Awk to display lines that contain a period only in the first column

I've been trying to figure this out for quite a bit... I'm trying to check the first column for a period and only display the line if it contains a period. Below is a sample of the data i'm working with.

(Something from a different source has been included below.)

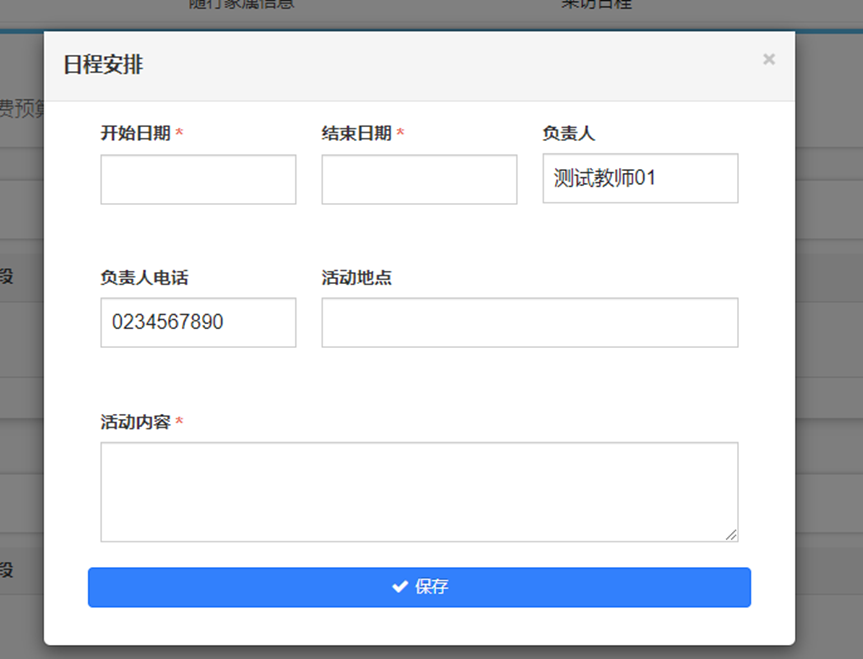The height and width of the screenshot is (659, 863).
Task: Open the 来访日程 tab in the background
Action: [596, 4]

www.homestorest	7200	IN	CNAME	www.homestorest.fishing.net.shopit.net.
homestorestfeeds	7200	IN	CNAME	homestorestfeeds.fishing.net.mana.net.
homestoreststore	7200	IN	A	10.10.10.10
sprint.qa.homestoreststore	7200	IN	A	5.5.5.5
asdf.homestyle	7200	IN	CNAME	master.fishing.mom.net
mip	7200	IN	CNAME	xip-geo.xplat.fishing.mana.net.
anoc-ir	7200	IN	CNAME	cmts.g

I've tried the following but it's checking against both columns...

awk '$1 ~ "."' file

Thanks in advance

You need to escape the . since is a special character : \.

awk '$1 ~ /\./' file

This will print the line if column1 contains a period(.):

awk '$1~/\./ {print $0}'

Man... I spent hours trying to figure this out. Thanks for the help

You were close in your piece of code...

use

awk '$1 ~ "\\."' file 

Or better yet, don't use regular expressions. A regular expression is only needed when matching an indeterminate string. In this case, you know the string, a single dot, so index() is sufficient.

awk 'index($1, ".")' file

Regards,
Alister

All of those solutions worked. Thanks again guys.